----- Information

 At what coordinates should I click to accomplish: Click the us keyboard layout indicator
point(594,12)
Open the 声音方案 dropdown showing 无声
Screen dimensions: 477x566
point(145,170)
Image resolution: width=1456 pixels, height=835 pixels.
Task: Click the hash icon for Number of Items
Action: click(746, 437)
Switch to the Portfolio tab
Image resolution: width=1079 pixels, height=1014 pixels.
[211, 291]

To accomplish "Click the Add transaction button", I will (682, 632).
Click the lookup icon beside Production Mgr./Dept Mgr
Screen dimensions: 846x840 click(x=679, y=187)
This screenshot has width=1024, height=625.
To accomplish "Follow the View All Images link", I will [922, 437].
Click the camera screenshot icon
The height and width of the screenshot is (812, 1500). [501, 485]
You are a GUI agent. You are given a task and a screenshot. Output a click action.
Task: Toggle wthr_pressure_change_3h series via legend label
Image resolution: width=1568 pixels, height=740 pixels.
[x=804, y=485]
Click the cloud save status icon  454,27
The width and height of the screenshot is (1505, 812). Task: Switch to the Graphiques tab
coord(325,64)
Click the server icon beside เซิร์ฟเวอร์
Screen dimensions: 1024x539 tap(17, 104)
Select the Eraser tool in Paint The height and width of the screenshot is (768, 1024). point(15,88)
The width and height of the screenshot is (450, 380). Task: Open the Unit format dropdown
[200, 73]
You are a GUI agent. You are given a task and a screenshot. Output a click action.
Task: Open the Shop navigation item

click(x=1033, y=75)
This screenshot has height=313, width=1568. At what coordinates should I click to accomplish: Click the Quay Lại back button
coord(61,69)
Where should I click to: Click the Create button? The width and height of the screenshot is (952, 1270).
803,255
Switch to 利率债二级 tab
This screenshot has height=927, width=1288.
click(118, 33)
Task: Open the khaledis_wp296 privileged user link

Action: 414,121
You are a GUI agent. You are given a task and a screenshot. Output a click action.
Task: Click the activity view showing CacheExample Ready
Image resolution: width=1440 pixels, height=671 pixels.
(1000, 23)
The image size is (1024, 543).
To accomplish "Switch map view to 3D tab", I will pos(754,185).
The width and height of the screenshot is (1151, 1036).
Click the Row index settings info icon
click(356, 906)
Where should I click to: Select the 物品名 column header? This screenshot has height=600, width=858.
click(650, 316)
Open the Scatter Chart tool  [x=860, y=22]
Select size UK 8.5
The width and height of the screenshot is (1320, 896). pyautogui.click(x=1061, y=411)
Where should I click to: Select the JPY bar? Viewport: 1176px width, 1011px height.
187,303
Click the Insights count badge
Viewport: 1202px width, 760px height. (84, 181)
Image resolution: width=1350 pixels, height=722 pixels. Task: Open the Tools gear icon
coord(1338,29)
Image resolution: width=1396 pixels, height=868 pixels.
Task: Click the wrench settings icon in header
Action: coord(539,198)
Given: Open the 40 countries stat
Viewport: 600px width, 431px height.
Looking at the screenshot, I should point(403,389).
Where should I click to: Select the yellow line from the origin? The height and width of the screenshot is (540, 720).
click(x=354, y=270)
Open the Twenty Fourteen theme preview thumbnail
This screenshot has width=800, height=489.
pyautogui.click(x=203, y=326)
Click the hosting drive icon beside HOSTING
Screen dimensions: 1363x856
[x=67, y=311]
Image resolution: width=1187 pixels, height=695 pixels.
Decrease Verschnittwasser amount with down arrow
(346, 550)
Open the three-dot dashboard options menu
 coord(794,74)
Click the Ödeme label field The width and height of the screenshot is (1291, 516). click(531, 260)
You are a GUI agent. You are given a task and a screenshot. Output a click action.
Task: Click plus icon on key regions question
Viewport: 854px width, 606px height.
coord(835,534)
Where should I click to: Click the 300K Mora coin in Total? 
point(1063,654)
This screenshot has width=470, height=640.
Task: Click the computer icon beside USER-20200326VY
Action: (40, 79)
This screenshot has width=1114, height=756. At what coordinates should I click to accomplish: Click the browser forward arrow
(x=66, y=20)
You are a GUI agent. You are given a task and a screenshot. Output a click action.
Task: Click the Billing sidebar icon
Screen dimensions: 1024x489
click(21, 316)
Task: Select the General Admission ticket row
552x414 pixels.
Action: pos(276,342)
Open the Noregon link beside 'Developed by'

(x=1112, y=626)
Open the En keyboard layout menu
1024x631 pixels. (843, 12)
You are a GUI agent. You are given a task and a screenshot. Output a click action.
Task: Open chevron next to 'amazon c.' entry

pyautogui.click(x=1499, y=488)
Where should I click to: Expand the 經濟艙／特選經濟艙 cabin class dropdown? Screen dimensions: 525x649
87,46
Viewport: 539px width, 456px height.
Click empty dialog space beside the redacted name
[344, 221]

----------

What to work on — Reproduce each of the records word for word.

Task answer —
 At what coordinates should I click to accomplish: Click the us keyboard layout indicator
point(594,12)
Open the 声音方案 dropdown showing 无声
Screen dimensions: 477x566
point(145,170)
Image resolution: width=1456 pixels, height=835 pixels.
Task: Click the hash icon for Number of Items
Action: click(746, 437)
Switch to the Portfolio tab
Image resolution: width=1079 pixels, height=1014 pixels.
[211, 291]

To accomplish "Click the Add transaction button", I will (682, 632).
Click the lookup icon beside Production Mgr./Dept Mgr
Screen dimensions: 846x840 click(x=679, y=187)
This screenshot has width=1024, height=625.
To accomplish "Follow the View All Images link", I will [922, 437].
Click the camera screenshot icon
The height and width of the screenshot is (812, 1500). [501, 485]
You are a GUI agent. You are given a task and a screenshot. Output a click action.
Task: Toggle wthr_pressure_change_3h series via legend label
Image resolution: width=1568 pixels, height=740 pixels.
[x=804, y=485]
Click the cloud save status icon  454,27
The width and height of the screenshot is (1505, 812). Task: Switch to the Graphiques tab
coord(325,64)
Click the server icon beside เซิร์ฟเวอร์
Screen dimensions: 1024x539 tap(17, 104)
Select the Eraser tool in Paint The height and width of the screenshot is (768, 1024). point(15,88)
The width and height of the screenshot is (450, 380). Task: Open the Unit format dropdown
[200, 73]
You are a GUI agent. You are given a task and a screenshot. Output a click action.
Task: Open the Shop navigation item

click(x=1033, y=75)
This screenshot has height=313, width=1568. At what coordinates should I click to accomplish: Click the Quay Lại back button
coord(61,69)
Where should I click to: Click the Create button? The width and height of the screenshot is (952, 1270).
803,255
Switch to 利率债二级 tab
This screenshot has height=927, width=1288.
click(118, 33)
Task: Open the khaledis_wp296 privileged user link

Action: 414,121
You are a GUI agent. You are given a task and a screenshot. Output a click action.
Task: Click the activity view showing CacheExample Ready
Image resolution: width=1440 pixels, height=671 pixels.
(1000, 23)
The image size is (1024, 543).
To accomplish "Switch map view to 3D tab", I will pos(754,185).
The width and height of the screenshot is (1151, 1036).
Click the Row index settings info icon
click(356, 906)
Where should I click to: Select the 物品名 column header? This screenshot has height=600, width=858.
click(650, 316)
Open the Scatter Chart tool  [x=860, y=22]
Select size UK 8.5
The width and height of the screenshot is (1320, 896). pyautogui.click(x=1061, y=411)
Where should I click to: Select the JPY bar? Viewport: 1176px width, 1011px height.
187,303
Click the Insights count badge
Viewport: 1202px width, 760px height. (84, 181)
Image resolution: width=1350 pixels, height=722 pixels. Task: Open the Tools gear icon
coord(1338,29)
Image resolution: width=1396 pixels, height=868 pixels.
Task: Click the wrench settings icon in header
Action: coord(539,198)
Given: Open the 40 countries stat
Viewport: 600px width, 431px height.
Looking at the screenshot, I should point(403,389).
Where should I click to: Select the yellow line from the origin? The height and width of the screenshot is (540, 720).
click(x=354, y=270)
Open the Twenty Fourteen theme preview thumbnail
This screenshot has width=800, height=489.
pyautogui.click(x=203, y=326)
Click the hosting drive icon beside HOSTING
Screen dimensions: 1363x856
[x=67, y=311]
Image resolution: width=1187 pixels, height=695 pixels.
Decrease Verschnittwasser amount with down arrow
(346, 550)
Open the three-dot dashboard options menu
 coord(794,74)
Click the Ödeme label field The width and height of the screenshot is (1291, 516). click(531, 260)
You are a GUI agent. You are given a task and a screenshot. Output a click action.
Task: Click plus icon on key regions question
Viewport: 854px width, 606px height.
coord(835,534)
Where should I click to: Click the 300K Mora coin in Total? 
point(1063,654)
This screenshot has width=470, height=640.
Task: Click the computer icon beside USER-20200326VY
Action: (40, 79)
This screenshot has width=1114, height=756. At what coordinates should I click to accomplish: Click the browser forward arrow
(x=66, y=20)
You are a GUI agent. You are given a task and a screenshot. Output a click action.
Task: Click the Billing sidebar icon
Screen dimensions: 1024x489
click(21, 316)
Task: Select the General Admission ticket row
552x414 pixels.
Action: pos(276,342)
Open the Noregon link beside 'Developed by'

(x=1112, y=626)
Open the En keyboard layout menu
1024x631 pixels. (843, 12)
You are a GUI agent. You are given a task and a screenshot. Output a click action.
Task: Open chevron next to 'amazon c.' entry

pyautogui.click(x=1499, y=488)
Where should I click to: Expand the 經濟艙／特選經濟艙 cabin class dropdown? Screen dimensions: 525x649
87,46
Viewport: 539px width, 456px height.
Click empty dialog space beside the redacted name
[344, 221]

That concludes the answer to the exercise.